[Dataset records]
▼

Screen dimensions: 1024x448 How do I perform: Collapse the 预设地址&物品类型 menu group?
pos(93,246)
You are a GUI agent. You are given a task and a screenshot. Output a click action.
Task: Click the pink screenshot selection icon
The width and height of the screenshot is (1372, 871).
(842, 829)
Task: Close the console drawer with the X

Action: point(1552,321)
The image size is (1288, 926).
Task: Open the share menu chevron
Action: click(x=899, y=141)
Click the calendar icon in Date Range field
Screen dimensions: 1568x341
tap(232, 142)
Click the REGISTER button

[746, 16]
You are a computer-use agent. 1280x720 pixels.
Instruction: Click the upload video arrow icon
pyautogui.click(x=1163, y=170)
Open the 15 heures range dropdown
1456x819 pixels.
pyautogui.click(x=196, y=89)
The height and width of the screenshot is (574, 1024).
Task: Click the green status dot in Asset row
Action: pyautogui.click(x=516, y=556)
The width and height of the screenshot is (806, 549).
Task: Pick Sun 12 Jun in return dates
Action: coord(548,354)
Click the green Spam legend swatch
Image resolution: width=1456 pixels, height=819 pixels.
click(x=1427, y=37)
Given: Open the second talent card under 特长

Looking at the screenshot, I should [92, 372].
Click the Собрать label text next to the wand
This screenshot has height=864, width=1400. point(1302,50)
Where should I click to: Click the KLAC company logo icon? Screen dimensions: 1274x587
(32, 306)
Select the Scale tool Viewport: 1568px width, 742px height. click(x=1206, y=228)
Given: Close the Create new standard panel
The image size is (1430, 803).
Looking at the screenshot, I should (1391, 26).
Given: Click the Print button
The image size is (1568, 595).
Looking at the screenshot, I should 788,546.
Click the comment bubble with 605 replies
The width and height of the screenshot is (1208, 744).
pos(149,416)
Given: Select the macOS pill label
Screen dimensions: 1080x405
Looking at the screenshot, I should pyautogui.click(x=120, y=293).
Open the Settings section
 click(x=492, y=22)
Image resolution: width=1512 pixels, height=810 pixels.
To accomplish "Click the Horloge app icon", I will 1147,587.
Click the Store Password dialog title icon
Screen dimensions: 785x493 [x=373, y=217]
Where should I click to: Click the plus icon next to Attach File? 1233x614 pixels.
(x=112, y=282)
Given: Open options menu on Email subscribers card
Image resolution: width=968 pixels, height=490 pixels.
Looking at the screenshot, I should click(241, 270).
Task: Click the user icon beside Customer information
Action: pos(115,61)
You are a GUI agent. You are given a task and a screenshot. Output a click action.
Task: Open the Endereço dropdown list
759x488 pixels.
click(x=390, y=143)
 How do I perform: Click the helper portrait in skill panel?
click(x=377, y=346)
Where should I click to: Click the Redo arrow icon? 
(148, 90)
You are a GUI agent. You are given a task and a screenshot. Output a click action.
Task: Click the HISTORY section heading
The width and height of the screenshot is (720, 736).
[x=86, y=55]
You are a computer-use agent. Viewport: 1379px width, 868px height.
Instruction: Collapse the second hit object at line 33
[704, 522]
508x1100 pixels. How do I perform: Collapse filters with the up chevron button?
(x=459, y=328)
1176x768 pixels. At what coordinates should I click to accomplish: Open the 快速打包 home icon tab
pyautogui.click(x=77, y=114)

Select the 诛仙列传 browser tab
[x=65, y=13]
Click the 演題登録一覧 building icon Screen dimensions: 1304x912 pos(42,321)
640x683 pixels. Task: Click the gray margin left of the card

▲

Output the lines of data starting with the line containing "Click the Собрать label text next to the wand" and continuing through the line containing "(x=112, y=282)", reproducing each one exactly.

Click the Собрать label text next to the wand
This screenshot has height=864, width=1400. point(1302,50)
Where should I click to: Click the KLAC company logo icon? Screen dimensions: 1274x587
(32, 306)
Select the Scale tool Viewport: 1568px width, 742px height. click(x=1206, y=228)
Given: Close the Create new standard panel
The image size is (1430, 803).
Looking at the screenshot, I should (1391, 26).
Given: Click the Print button
The image size is (1568, 595).
Looking at the screenshot, I should 788,546.
Click the comment bubble with 605 replies
The width and height of the screenshot is (1208, 744).
pos(149,416)
Given: Select the macOS pill label
Screen dimensions: 1080x405
Looking at the screenshot, I should pyautogui.click(x=120, y=293).
Open the Settings section
 click(x=492, y=22)
Image resolution: width=1512 pixels, height=810 pixels.
To accomplish "Click the Horloge app icon", I will 1147,587.
Click the Store Password dialog title icon
Screen dimensions: 785x493 [x=373, y=217]
Where should I click to: Click the plus icon next to Attach File? 1233x614 pixels.
(x=112, y=282)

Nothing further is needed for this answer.